Yol boyunca içimdeki heyecan büyüyordu. Karar vermiştim. Önceki hayatımda erkeklerden yana yüzüm gülmemişti. Bu hayatımda erkeklerden de nasibimi alacaktım. Bu gecenin burada bitmesini istemiyordum.
Arabanın içi sessizdi ama aramızdaki elektrik elle tutulur cinstendi. Gözüm arada sırada Timur’a kayıyor, onun da sanki bir şeyler söylemek için fırsat kolladığını hissediyordum. Şehrin ışıkları hafifçe artmaya başladığında, eve yaklaştığımızı fark ettim. Kalbim deli gibi atıyordu. Cesaretimi bir kez daha toplamalıydım; hissettiğim her şeyi ona açıkça söylemeliydim.
Eve yaklaştığımızda derin bir nefes aldım ve yutkundum. Artık bunu daha fazla erteleyemezdim. Arabayı park ettiğinde, sessizlik ağırlaştı. Gözlerimle ona döndüm ve bir an için bakışlarımız birbirine kilitlendi.
"Timur!" dedim, sesim biraz titrek ama kararlıydı. "Bu geceyi seninle geçirmek gerçekten çok güzeldi ama bir şey var ki daha fazla içinde tutmak istemiyorum."
Gözlerinde dikkatle dinleyen bir ifade vardı, biraz da meraklı. Dudaklarımda hafif bir titreme hissederken, içimdeki cesareti zorlayarak devam ettim. "Sana karşı bir şeyler hissediyorum.

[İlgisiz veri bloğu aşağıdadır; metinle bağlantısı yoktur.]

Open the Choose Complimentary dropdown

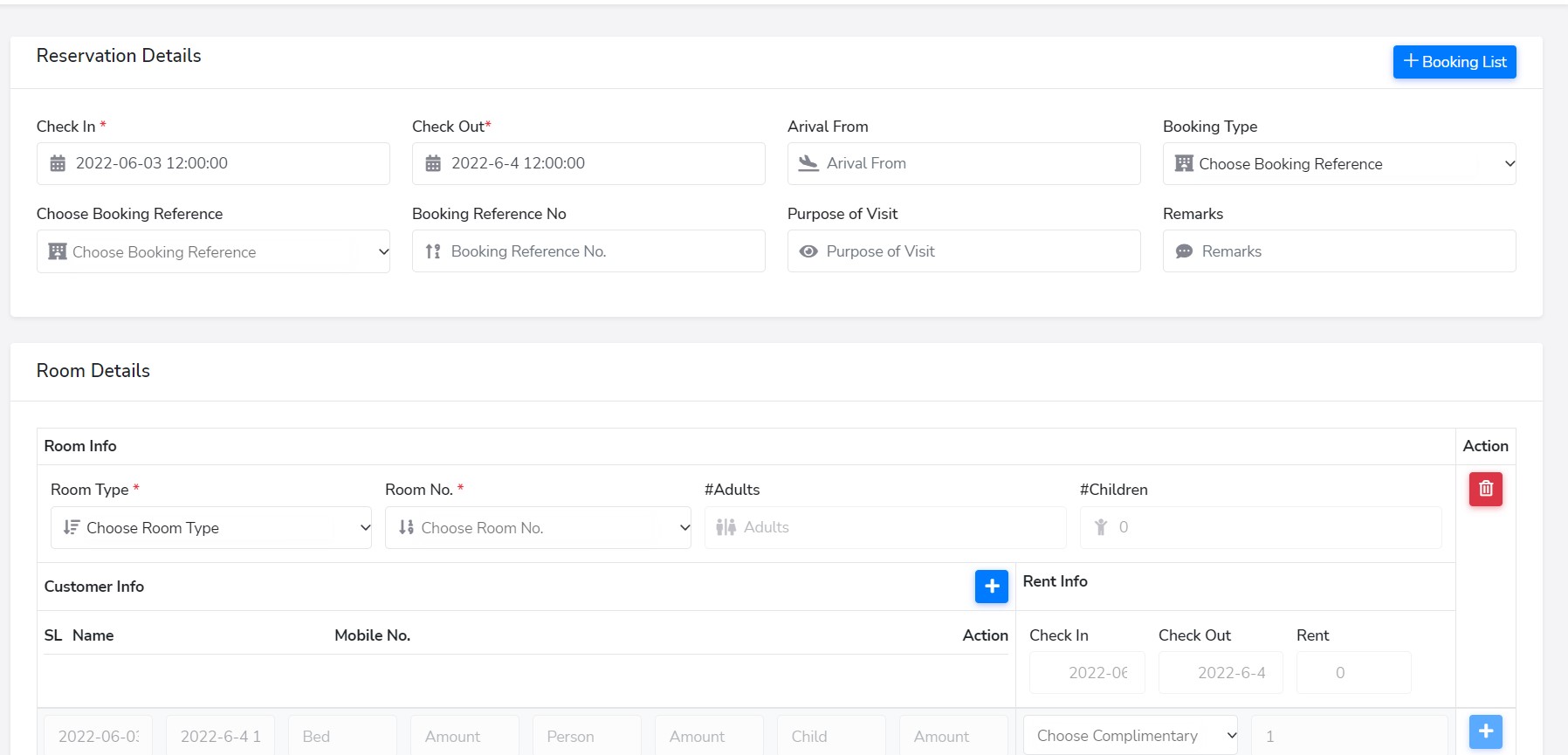point(1130,736)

Bu duyguların nasıl olduğunu bilmiyorum. Seninle olduğum her an bu hisler daha da güçleniyor. "
Bu sözlerden sonra, Timur’un yüzü daha da yumuşadı. Gözlerindeki sıcaklıkla bana baktığında, kalbim titredi. Dudaklarında o kendinden emin, ama içten bir tebessüm belirdi. "Elif," dedi, sesi alçak ve yumuşaktı. "Bende sana karşı bu şekilde hissediyorum. Senin bu kadar açık olman… Bu, beni daha da etkiliyor. " dedi usulca ellerimi tutup okşayarak. Sanki ikimiz de daha fazlasını bir şey söylemeye gerek duymadan anlaşıyorduk.

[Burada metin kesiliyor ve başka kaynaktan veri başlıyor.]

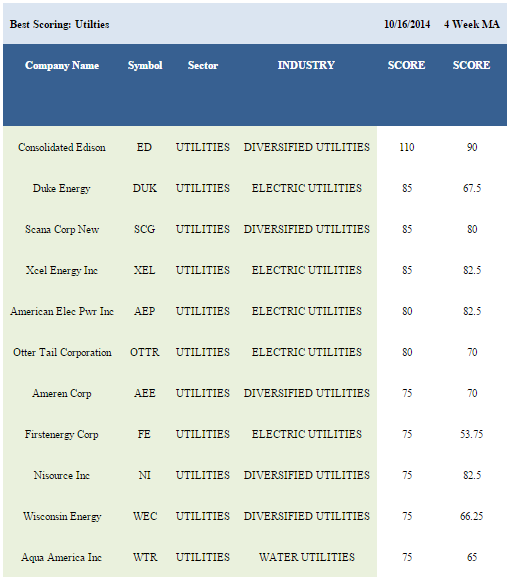Select the WATER UTILITIES industry cell
511x582 pixels.
click(x=307, y=558)
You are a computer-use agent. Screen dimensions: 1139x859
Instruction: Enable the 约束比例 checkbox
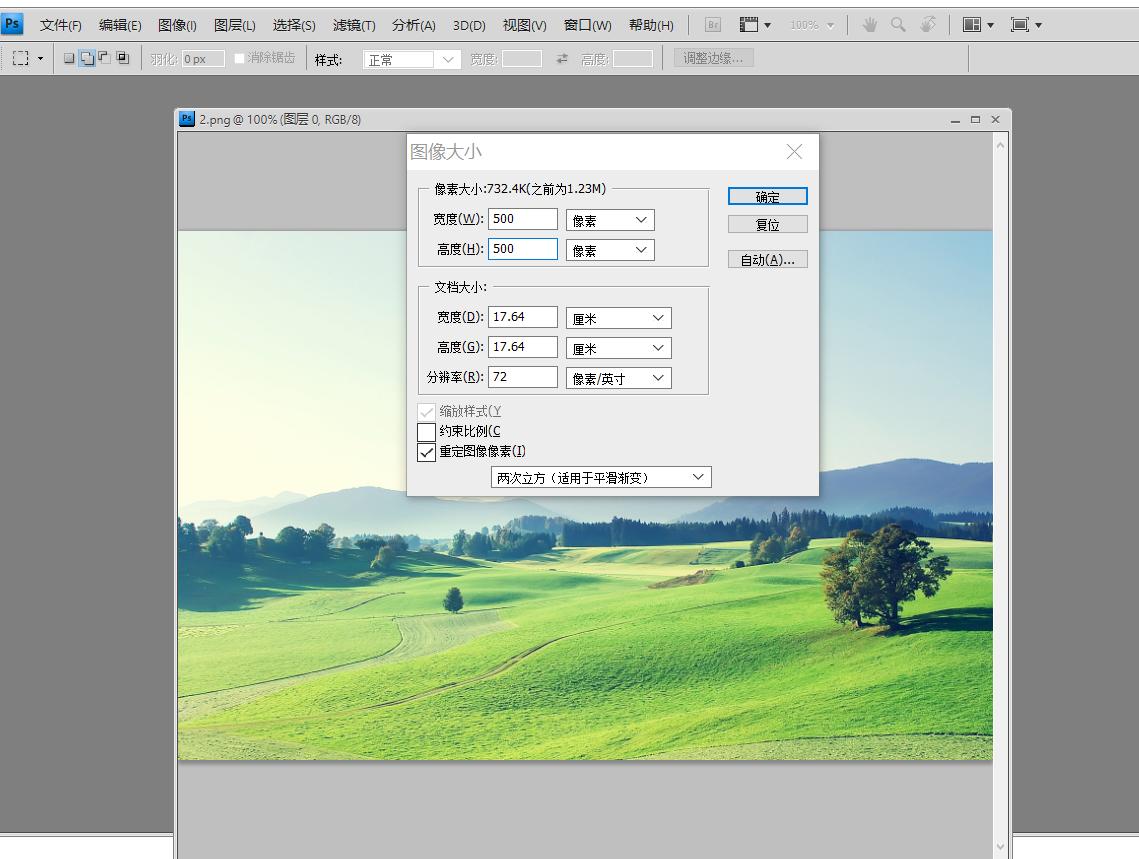427,432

Sonra, bir anda bana doğru eğildi. Ellerini yavaşça çenemin altına koydu ve gözlerini dudaklarıma indirdi. Nefesim kesildi. O an etrafımızdaki dünya sessizliğe büründü. Tek duyduğum kalbimin çarpışlarıydı. Dudaklarımız buluştuğunda, içimde bir ateş parladı. Timur’un dudakları önce nazik, sonra daha tutkulu bir hale büründü. Bir anda kendimi tamamen ona bırakmıştım. Öpücüğün derinliği, hissettiğim tüm karmaşayı ve heyecanı silip süpürdü. Vücudum, onun her dokunuşuna cevap verirken, aramızdaki çekim daha da büyüyordu.
Öpüşmemiz sona erdiğinde, nefes nefese kalmıştım. Gözlerim hala kapalıydı, ama içimdeki duygu dalgası dinmek bilmiyordu. Gözlerimi açtığımda, Timur’un yüzündeki o çekici gülümseme yine karşımdaydı.
"İçeri gelmek ister misin?" diye sordum, sesim fısıltı kadar hafifti. Bu soruyu sormak, içimdeki arzunun bir yansımasıydı, ama aynı zamanda yeni bir başlangıcın kapısını aralayan bir teklifti.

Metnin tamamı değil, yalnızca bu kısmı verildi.